Autonomous driving systems, when deployed to market, will require accurate and high-speed recognition, judgment and operation. Convolutional neural networks (CNNs) require large amounts of computation for pattern recognition. The CNN performance required for level-3 autonomous driving systems is 120TOPS or higher. As shown in Fig. 4.2.1, recent CNN implementations are oriented toward high performance and low power [1] –[4]. In previously reported SoCs for autonomous driving [5], power consumption is more than 70W, requiring a heavy and expensive water-cooling system. To save weight and cost by using an air-cooling system for an in-vehicle electronics control unit (ECU), power consumption less than 25W is indispensable and around half of that can be assigned for the SoC. Consequently, achieving 120TOPS with 10TOPS/W is necessary for an autonomous driving system. At the same time, achieving the ASIL D standard, the highest safety level defined in ISO 26262, is also required for SoCs for autonomous driving. Dual-core lock step (DCLS) is a technique to satisfy ASIL D by comparing the results of parallel execution of the same process in duplicated hardware.
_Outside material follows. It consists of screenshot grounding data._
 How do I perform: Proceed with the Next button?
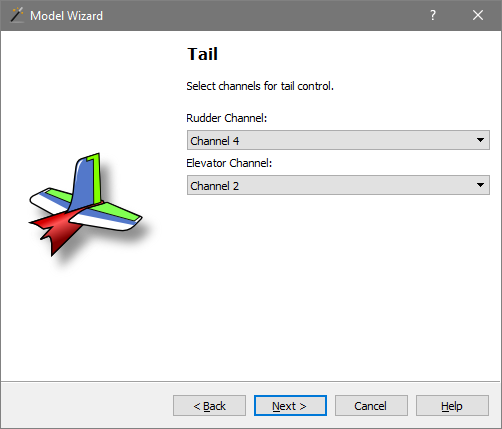click(x=290, y=406)
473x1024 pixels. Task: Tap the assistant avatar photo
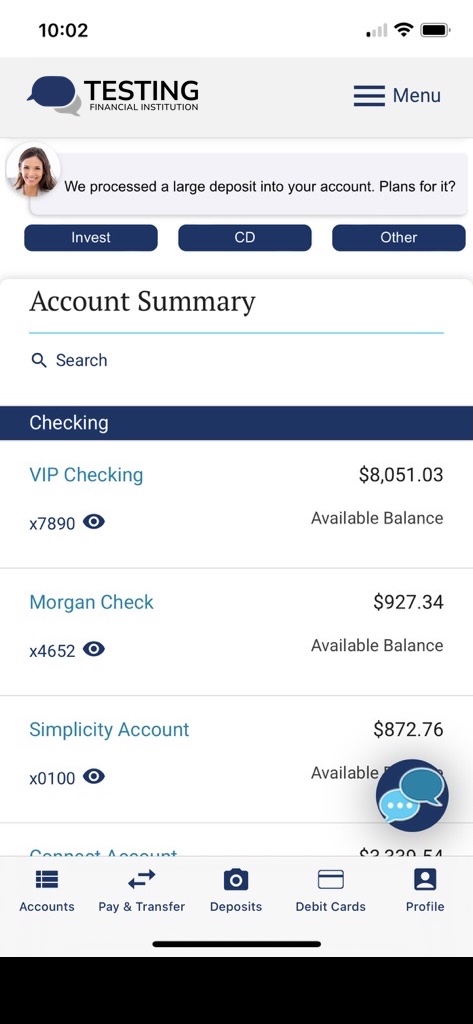(33, 169)
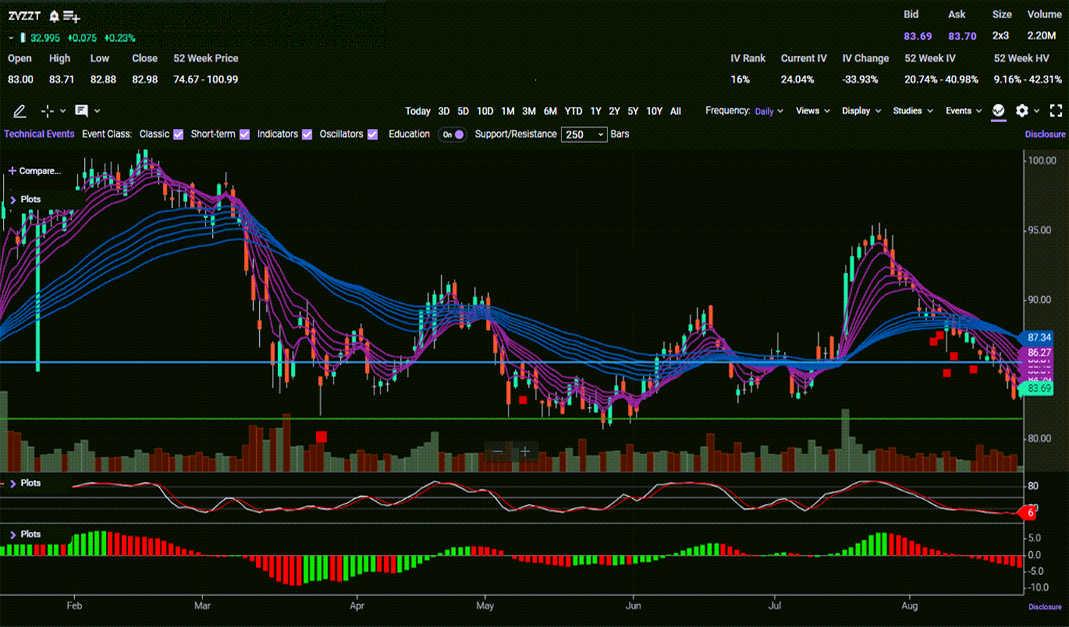1069x627 pixels.
Task: Click the Compare button on the chart
Action: coord(35,171)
However, simple full-time DCLS doubles power consumption and degrades power efficiency. In this paper, we achieve 60.4TOPS CNN performance with 13.8TOPS/W efficiency in an application processor having high-reliability ASIL D targeted safety mechanisms for autonomous driving system. One and two-device configurations achieving performance of 60 and 120TOPS, respectively, for ADAS and autonomous driving offer practical solutions for products.